Problem statement.
Set down these rows again word for word, starting at the line that contains "The width and height of the screenshot is (752, 767)." and stopping after the line that contains "Open more options".

Data on locating visible targets:

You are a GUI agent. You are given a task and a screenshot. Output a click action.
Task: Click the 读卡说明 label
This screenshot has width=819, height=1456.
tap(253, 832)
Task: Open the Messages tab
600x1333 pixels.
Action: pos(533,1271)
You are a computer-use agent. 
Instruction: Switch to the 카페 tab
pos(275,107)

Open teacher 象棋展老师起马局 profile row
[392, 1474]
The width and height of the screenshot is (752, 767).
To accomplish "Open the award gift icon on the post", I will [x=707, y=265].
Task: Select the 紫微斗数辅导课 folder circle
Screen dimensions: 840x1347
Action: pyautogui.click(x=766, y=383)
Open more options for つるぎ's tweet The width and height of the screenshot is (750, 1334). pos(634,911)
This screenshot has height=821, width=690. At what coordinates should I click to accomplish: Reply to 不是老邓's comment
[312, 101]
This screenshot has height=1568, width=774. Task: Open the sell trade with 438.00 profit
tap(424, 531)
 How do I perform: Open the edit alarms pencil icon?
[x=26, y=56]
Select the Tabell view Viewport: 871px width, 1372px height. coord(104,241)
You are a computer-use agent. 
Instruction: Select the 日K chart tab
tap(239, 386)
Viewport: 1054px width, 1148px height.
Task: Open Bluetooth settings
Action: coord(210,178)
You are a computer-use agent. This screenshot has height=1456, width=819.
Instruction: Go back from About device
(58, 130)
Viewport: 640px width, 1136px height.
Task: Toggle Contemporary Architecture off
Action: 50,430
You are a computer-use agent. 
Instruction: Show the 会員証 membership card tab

Problem solution.
The width and height of the screenshot is (752, 767).
To accomplish "Open the award gift icon on the post", I will [x=707, y=265].
Task: Select the 紫微斗数辅导课 folder circle
Screen dimensions: 840x1347
Action: pyautogui.click(x=766, y=383)
Open more options for つるぎ's tweet The width and height of the screenshot is (750, 1334). pos(634,911)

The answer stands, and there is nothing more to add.